By contrast, MTBs are designed to be used on loose surfaces (earth, mud, sand, stones, ...). The knobs are better in those environments for several reasons:
- on "surfaces" like stones/roots, you can only have limited contact points (the edges of the rocks/roots): the knobs can approach edges "perpendicularly" instead of "tangentially", and not rely on friction in the same way.
- they allow gripping on hard features that are under the loose surface (for example, a root under mud, a stone under sand) — that's also why they need a certain distance between them: if they are too close together, it's like if it were a continuous surface).
- on wet surfaces, friction coefficients are much lower, and smooth tires just slip...
Renaud's excellent answer can be elaborated upon regarding soft surfaces.
Since it is obvious that bicycle tire rubber is not hard enough to penetrate asphalt and the rider's weight is not a large enough force to do so anyways, tire tread will not appreciably dig into a paved road
. That's why a micro-tread pattern like seen in the following image is all you need. This tread will help engage with asphalt's existing surface roughness:
However, when riding off-road, the soil is often soft enough that tire rubber will dig in. This creates a paddlewheel effect, which gives extra traction. For reference, here is a tire made for muddy conditions with suitably exaggerated tread:
You can see how the pronounced tread will dig into the mud.

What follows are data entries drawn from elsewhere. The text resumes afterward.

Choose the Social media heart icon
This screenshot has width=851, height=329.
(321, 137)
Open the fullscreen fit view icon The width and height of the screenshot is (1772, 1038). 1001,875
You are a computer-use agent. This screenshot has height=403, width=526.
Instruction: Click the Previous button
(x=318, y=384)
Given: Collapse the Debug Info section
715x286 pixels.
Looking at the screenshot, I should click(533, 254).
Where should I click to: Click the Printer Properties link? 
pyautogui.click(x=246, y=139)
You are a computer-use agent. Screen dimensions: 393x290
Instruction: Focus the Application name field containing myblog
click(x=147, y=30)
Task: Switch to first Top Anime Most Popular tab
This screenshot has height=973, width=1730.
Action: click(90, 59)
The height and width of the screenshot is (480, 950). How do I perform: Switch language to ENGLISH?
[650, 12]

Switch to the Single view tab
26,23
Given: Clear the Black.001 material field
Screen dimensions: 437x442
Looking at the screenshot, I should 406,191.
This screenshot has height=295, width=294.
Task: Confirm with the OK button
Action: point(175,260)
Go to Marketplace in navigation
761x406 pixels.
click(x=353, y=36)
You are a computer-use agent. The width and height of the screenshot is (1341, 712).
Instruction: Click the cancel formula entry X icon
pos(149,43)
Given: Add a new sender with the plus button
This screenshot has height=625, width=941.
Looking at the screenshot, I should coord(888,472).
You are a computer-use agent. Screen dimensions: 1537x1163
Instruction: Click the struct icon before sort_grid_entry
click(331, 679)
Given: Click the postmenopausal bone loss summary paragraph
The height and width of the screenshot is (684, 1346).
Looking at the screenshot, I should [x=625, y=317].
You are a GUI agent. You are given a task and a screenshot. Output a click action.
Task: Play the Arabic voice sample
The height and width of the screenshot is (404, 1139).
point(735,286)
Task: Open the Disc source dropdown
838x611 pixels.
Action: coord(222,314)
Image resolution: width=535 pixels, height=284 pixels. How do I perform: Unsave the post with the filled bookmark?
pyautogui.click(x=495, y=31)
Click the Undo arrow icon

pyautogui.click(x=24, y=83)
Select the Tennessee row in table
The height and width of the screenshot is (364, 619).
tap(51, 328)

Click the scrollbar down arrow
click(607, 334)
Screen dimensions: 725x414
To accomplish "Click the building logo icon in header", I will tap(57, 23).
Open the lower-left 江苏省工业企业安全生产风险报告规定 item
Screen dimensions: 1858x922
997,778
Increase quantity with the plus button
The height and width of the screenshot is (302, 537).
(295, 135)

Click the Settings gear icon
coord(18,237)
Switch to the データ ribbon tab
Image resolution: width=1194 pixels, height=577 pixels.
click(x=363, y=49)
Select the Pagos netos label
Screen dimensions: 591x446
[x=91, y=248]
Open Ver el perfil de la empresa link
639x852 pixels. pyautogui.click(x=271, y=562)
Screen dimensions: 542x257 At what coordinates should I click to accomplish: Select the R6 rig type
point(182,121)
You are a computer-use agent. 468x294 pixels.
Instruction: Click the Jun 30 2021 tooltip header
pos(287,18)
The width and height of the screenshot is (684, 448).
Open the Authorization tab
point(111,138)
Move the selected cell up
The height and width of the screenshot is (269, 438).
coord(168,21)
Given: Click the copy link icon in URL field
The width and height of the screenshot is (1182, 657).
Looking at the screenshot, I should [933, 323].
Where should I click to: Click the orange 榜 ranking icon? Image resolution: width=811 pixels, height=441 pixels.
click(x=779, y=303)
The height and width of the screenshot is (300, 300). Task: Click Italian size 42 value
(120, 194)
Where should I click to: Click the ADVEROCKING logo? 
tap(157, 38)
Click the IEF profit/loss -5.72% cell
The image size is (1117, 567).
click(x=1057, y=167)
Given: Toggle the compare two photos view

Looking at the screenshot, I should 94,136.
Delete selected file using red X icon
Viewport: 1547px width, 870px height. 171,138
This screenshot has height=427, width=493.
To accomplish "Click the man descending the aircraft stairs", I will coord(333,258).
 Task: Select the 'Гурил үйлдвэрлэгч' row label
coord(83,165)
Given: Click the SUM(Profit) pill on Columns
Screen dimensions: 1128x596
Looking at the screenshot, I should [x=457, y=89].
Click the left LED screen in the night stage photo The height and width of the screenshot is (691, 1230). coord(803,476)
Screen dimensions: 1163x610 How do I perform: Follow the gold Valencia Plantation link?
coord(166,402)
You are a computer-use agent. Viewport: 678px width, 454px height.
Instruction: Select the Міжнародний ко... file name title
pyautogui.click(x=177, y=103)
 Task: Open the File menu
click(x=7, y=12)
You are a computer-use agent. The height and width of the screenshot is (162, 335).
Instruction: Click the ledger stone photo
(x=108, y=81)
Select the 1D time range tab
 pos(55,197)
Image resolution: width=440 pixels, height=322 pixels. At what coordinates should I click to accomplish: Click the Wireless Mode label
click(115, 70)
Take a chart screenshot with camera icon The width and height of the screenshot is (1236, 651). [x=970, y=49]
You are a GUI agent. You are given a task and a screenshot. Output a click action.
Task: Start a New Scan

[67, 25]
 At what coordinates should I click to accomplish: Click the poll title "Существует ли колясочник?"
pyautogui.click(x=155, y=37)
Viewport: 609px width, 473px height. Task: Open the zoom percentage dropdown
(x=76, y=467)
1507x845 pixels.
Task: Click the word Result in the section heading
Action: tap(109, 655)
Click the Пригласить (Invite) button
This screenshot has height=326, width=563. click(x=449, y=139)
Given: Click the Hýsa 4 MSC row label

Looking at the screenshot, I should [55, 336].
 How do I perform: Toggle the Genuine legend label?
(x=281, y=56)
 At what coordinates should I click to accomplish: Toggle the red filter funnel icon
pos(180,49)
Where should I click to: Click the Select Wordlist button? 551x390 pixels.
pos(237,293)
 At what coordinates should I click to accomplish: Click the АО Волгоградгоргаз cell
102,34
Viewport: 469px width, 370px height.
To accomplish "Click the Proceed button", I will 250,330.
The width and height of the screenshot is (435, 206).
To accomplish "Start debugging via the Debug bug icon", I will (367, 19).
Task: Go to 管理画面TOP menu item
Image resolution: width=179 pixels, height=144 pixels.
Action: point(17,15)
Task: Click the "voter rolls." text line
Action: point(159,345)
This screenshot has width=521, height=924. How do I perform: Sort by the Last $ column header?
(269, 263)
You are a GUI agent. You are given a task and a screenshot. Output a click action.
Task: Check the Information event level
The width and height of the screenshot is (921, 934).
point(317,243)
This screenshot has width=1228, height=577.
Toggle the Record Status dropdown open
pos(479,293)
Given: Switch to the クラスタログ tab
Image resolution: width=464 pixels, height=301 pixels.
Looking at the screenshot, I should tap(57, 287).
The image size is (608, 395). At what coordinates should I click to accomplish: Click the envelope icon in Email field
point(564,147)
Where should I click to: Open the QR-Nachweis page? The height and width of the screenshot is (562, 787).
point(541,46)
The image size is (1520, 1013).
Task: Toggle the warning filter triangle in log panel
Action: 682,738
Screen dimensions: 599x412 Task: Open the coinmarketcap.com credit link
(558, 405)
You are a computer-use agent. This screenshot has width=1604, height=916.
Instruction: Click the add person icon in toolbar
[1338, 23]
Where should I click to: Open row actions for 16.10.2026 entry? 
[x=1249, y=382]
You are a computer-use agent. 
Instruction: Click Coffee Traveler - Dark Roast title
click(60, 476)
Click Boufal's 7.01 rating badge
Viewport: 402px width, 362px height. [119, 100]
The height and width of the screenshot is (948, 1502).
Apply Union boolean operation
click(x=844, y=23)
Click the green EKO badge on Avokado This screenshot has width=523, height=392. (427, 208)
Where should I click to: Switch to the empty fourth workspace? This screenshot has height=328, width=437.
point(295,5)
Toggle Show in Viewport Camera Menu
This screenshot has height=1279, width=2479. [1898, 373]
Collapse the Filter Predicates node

As Renaud mentions, you transition from purely "tangential" friction to now having the perpendicular shear area of the soil/mud trapped between the knobs giving your input forces something to push against.
On slightly harder surfaces (eg. hardpacked dirt), the knobs increase the pressure placed on the surface (less area for the same force), so there is a higher chance they will dig in versus a slick tire.
Some other factors:
- Having tread can somewhat protect the tire against punctures on hard surfaces as the tire is raised off the ground when the knobs aren't fully submersed.
- Knobby tires are arguably part of the look of a mountain bike, and riders might not like the association between slick tires and roadies.
- The knobs visibly wear much faster than a smooth tread, so tire manufacturers can sell more tires :D
Why are new bicycles sold with them at all if smooth tires are better nearly everywhere?
- slick tyres are terrible on anything except hard, smooth surfaces like asphalt
- most hybrid/mtb/commuter bikes will at least sometimes be ridden on gravel/dirt/mud
New road bikes are indeed sold with slick tyres.
I think a big reason for knobby tyres on hybrids and similar bikes is psychology.
People like to be prepared for everything (same reason why people buy 4WD cars, or huge cars in general, just to commute or buy groceries 99% of the time). Even if they basically never ride off-road or in snow.
I think many people don’t realize how little knobs help on fine gravel, which is probably the non-tarmac surface people are most likely to encounter (if they ever leave tarmac at all). Wide tyres with low pressure help much more on gravel than the presence of knobs.
People think they need knobs or treads, which is probably also the reason why manufacturers keep adding these negative treads which do absolutely nothing for grip (maybe they help to reduce weight?):
Edit: I should point out that for “real” off-road usage on rough gravel, tree roots, grass, mud or snow knobby tyres definitely help a lot. But I think most “off-road” tyres never see such terrain.